Vivo ai Lab and MMLAB @ Cuhk researchers have proposed UI-R1 to improve the reasoning capabilities of Multimodal LLMS for the prediction tasks of the Gui's action through Deepseek R1 Style RL. Researchers present the first exploration of how RL based on rules can improve MLLM reasoning for graphic action prediction of the user interface. A small but high quality data set is cured with 136 challenging tasks in five common types of mobile device action. The optimization of the model is enabled through policy -based algorithms by introducing an action reward based on unified rules, specifically the optimization of group relative policies (GROPO). This approach has shown great effectiveness for domain and outdated tasks, with significant improvements in the precision of the type of action and the precision of the base in the QWEN2.5-VL-3b base model.

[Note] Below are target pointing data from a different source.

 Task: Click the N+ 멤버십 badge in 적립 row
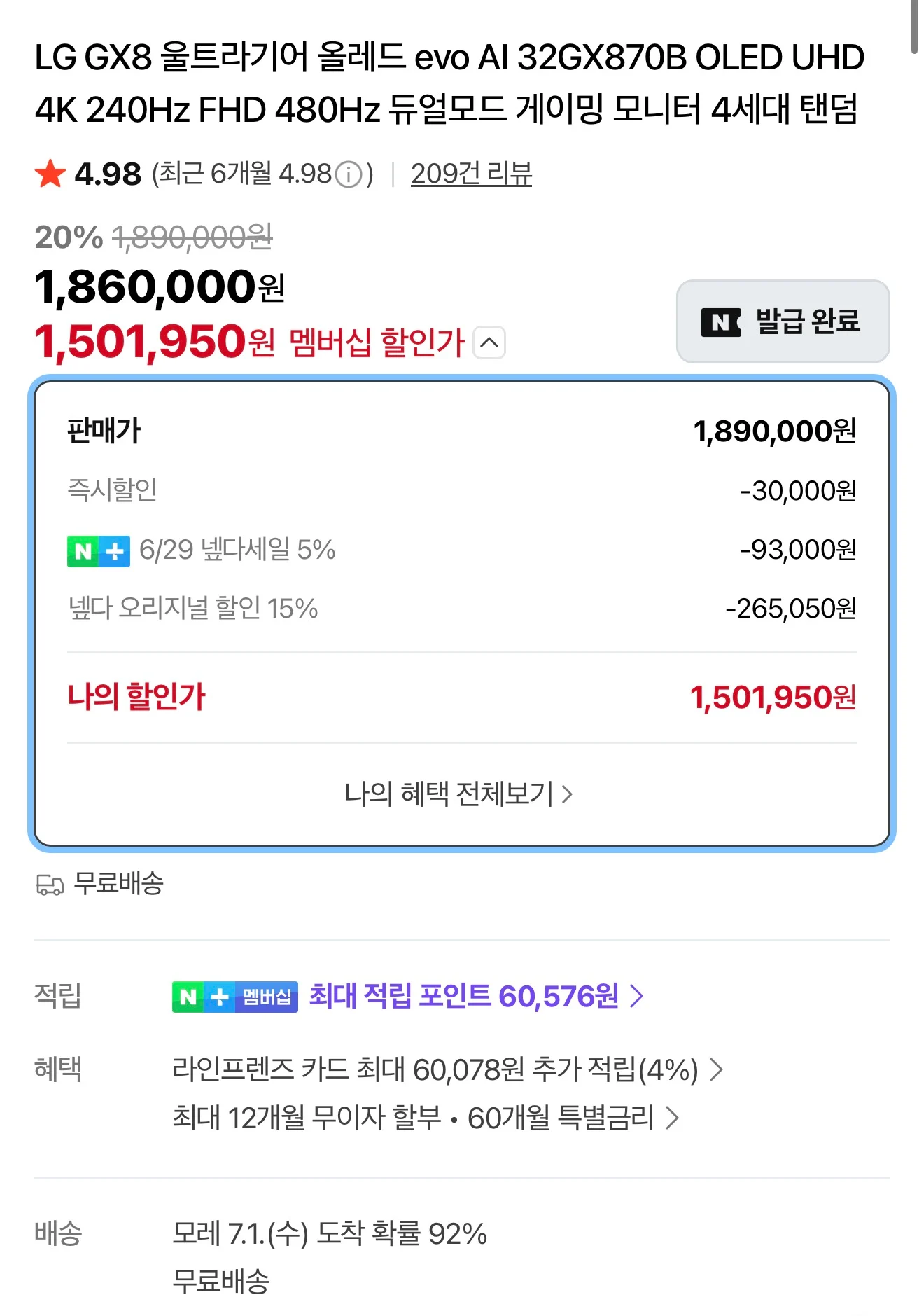click(x=235, y=997)
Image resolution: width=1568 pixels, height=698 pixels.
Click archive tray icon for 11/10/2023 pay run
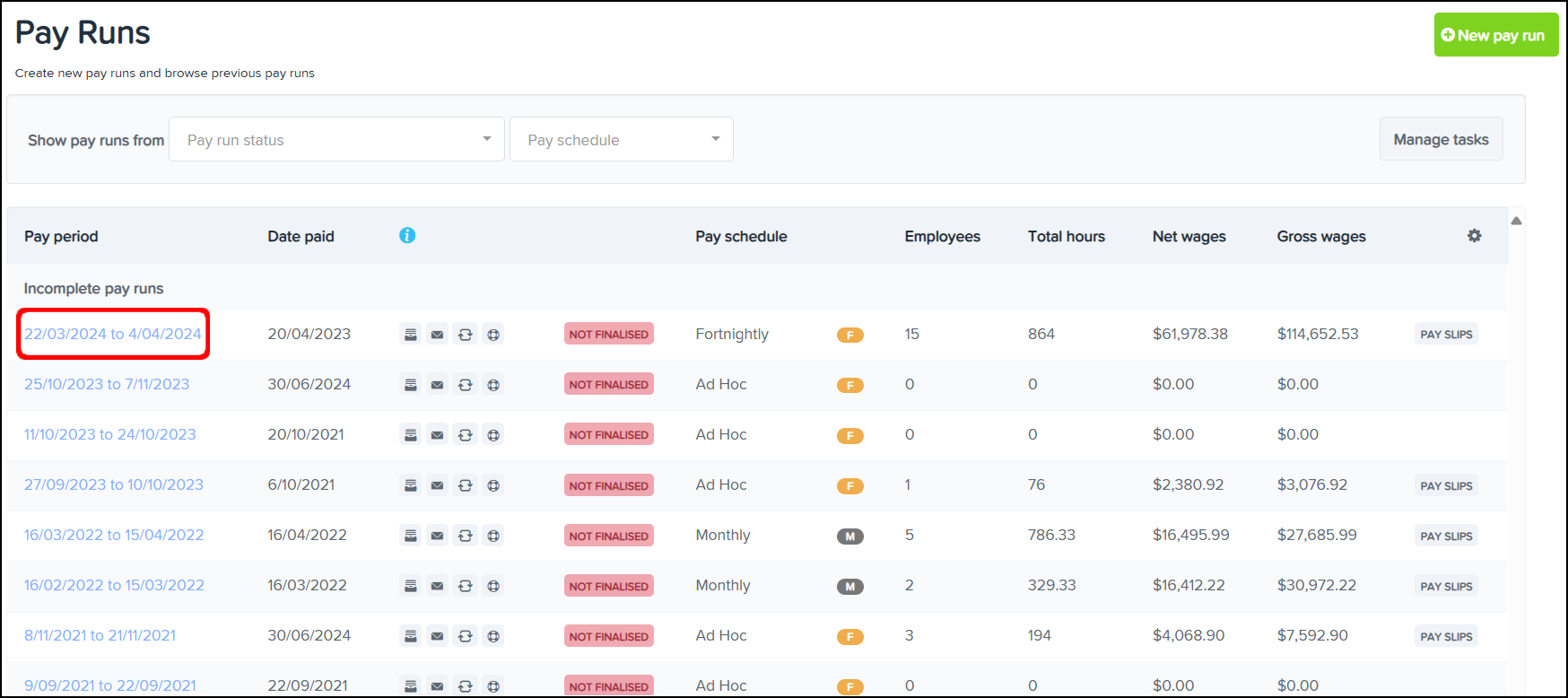click(410, 435)
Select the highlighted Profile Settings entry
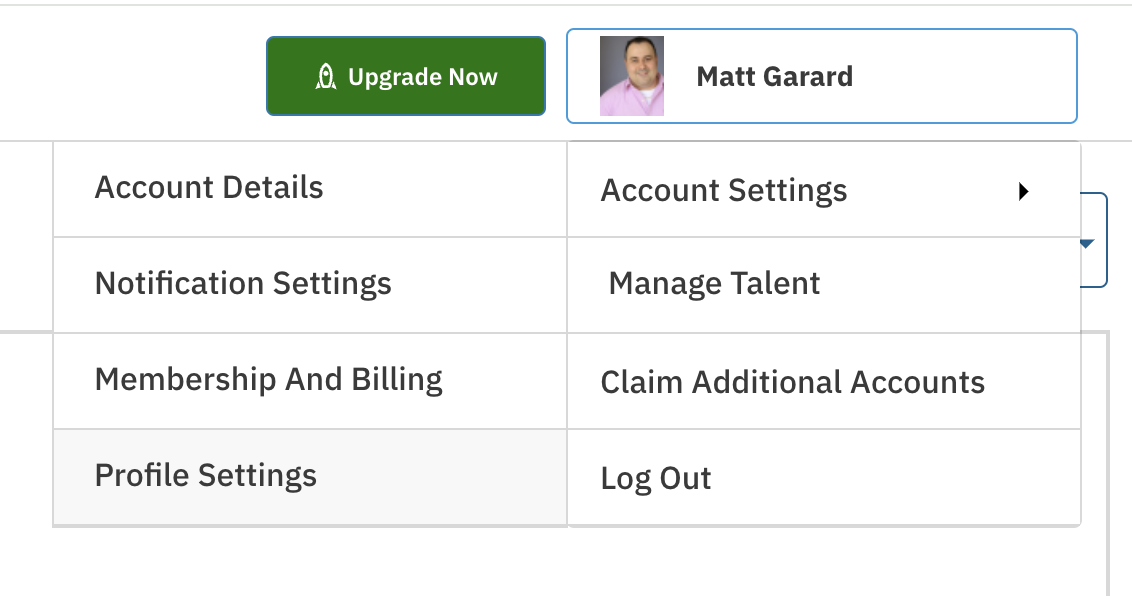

The grounding capacities of the system are evaluated using two specialized reference points: Screenspot, which evaluates the ground connection of the GUI on mobile, desktop and web platforms, and Screenspot-Pro, which focuses on high-resolution professional environments with tasks noted by experts that cover 23 applications, five industries and three operating systems. In addition, the model undergoes a single -step action prediction tests based on low -level instructions using a selected androidcontrol subset, which introduces a wider range of action types beyond the screens reference point The research methodology also explores the critical relationship between the size of the training data and the performance of the model, comparing random sampling versus the selection based on the difficulty in the selection of training data.

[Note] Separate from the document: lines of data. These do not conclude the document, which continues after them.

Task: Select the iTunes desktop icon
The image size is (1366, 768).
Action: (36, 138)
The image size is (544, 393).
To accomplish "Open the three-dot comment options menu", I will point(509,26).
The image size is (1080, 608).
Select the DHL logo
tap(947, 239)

The UI-R1 improves the ground connection capacity of the 3B model in 20% in Screenspot and 6% in Screenspot-Pro, surpassing most of the 7B models in both reference points. UI-R1 achieves a performance comparable to the latest 7B models, such as Aguuvis and OS-Atlas, despite the fact that the models are trained using SFT in larger labeled data sets. When compared directly to the QWEN2.5-VL model (ZS), UI-R1 shows a 15% improvement in the prediction precision of the type of action and a 20% improvement in the ground connection accuracy of the click element using only 136 training data points. The research also reveals that although the model performance improves with an increase in training data, this relationship is gradually saturated and the selection method based on difficulty consistently exceeds random selection.

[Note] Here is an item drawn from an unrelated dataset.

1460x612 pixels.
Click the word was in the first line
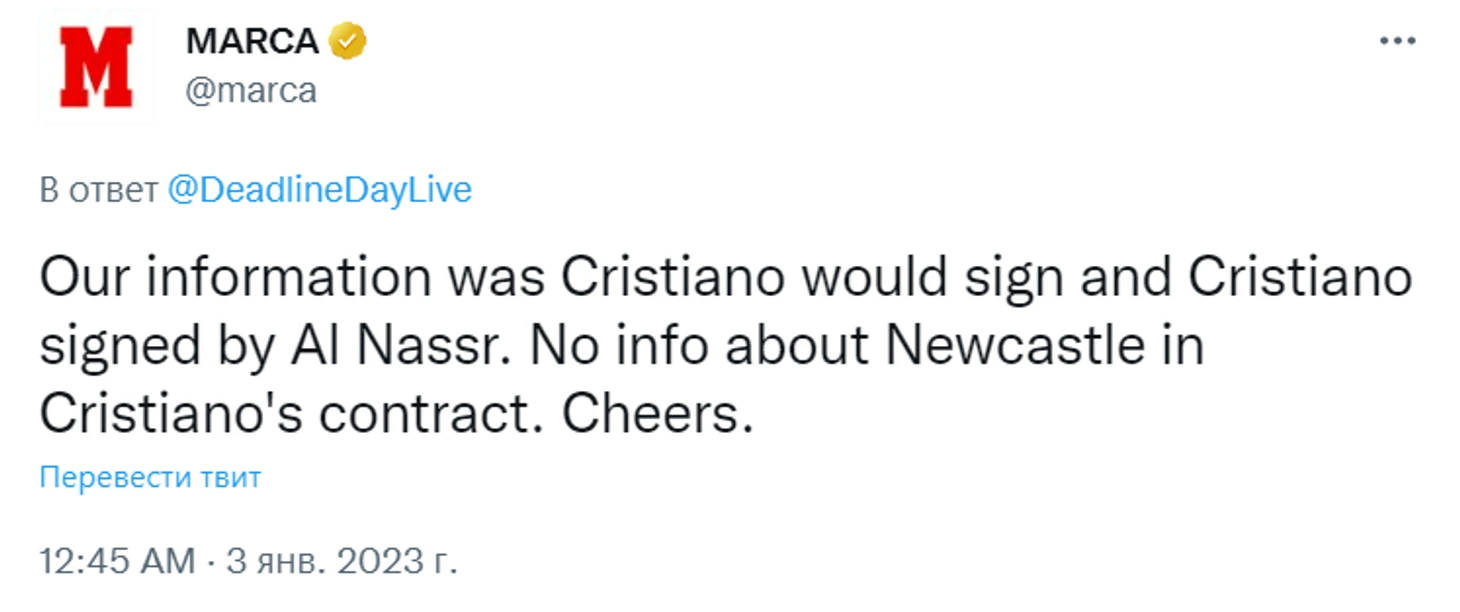[497, 279]
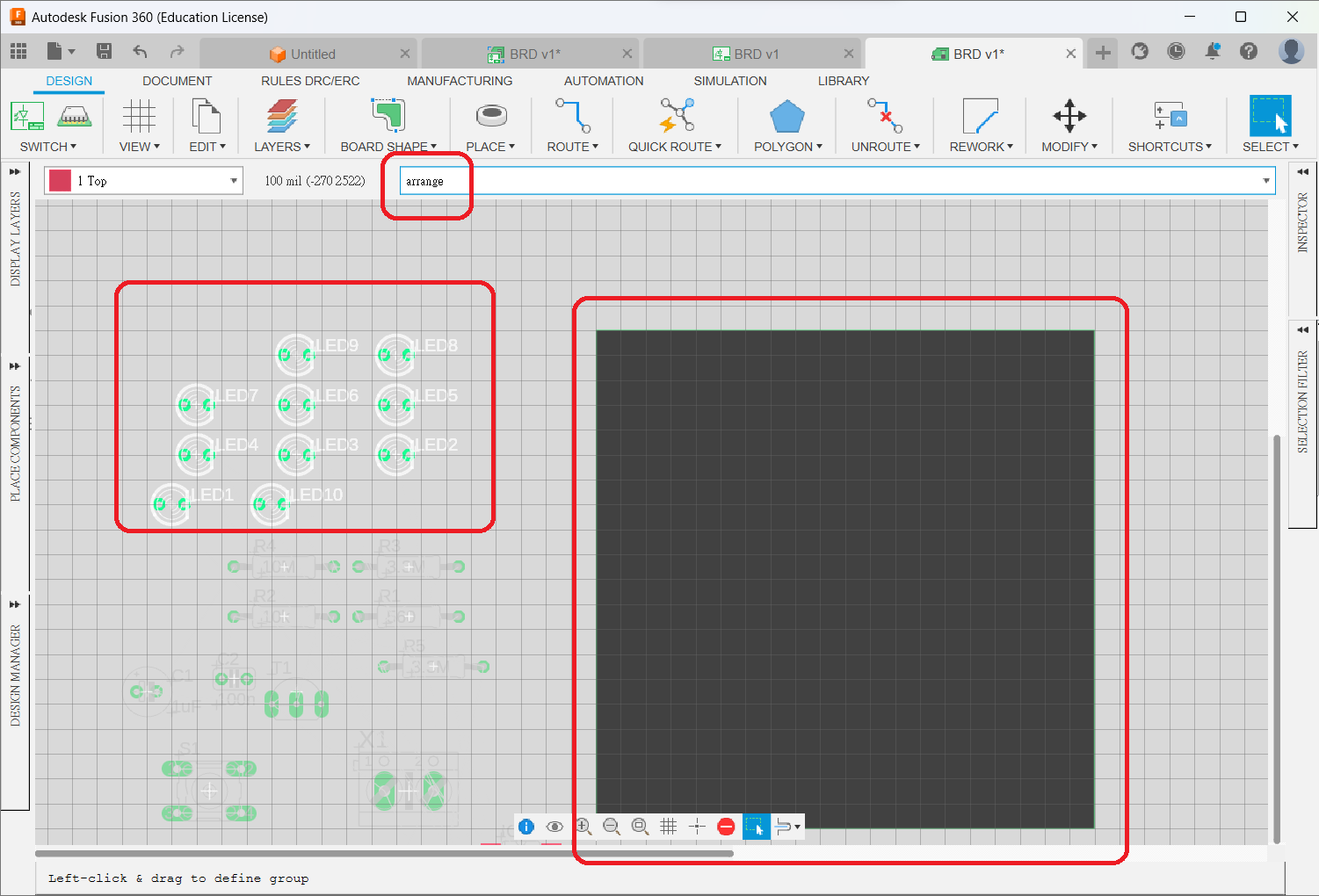
Task: Select the Unroute tool icon
Action: point(884,117)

In conclusion, the researchers introduced the UI-R1 framework, which successfully extends action prediction tasks based on gui rules, providing a scalable and efficient alternative to the traditional SFT. It uses a new reward function that simultaneously evaluates both the type of action and arguments, effectively reducing the complexity of tasks while improving learning efficiency. Despite using only more than 130 training samples of the mobile domain, UI-R1 achieves remarkable performance, showing strong generalization capabilities when applied to data sets outside domain on desktop and web platforms. The exceptional adaptability of UI-R1, the efficiency of the data and the effectiveness in the management of specialized tasks establish a future promising direction in the development of multimodal Gui agents.
Verify he Paper. All credit for this investigation goes to the researchers of this project. In addition, feel free to follow us <a target="_blank" href="https://x.com/intent/follow?screen_name=marktechpost” target=”_blank” rel=”noreferrer noopener”>twitter And don't forget to join our 85k+ ml of submen.

Sajad Ansari is an undergraduate last year of Iit Kharagpur. As an enthusiastic of technology, it deepens the practical applications of ai with an approach to understanding the impact of ai technologies and their implications of the real world. Its objective is to articulate complex concepts of ai in a clear and accessible way.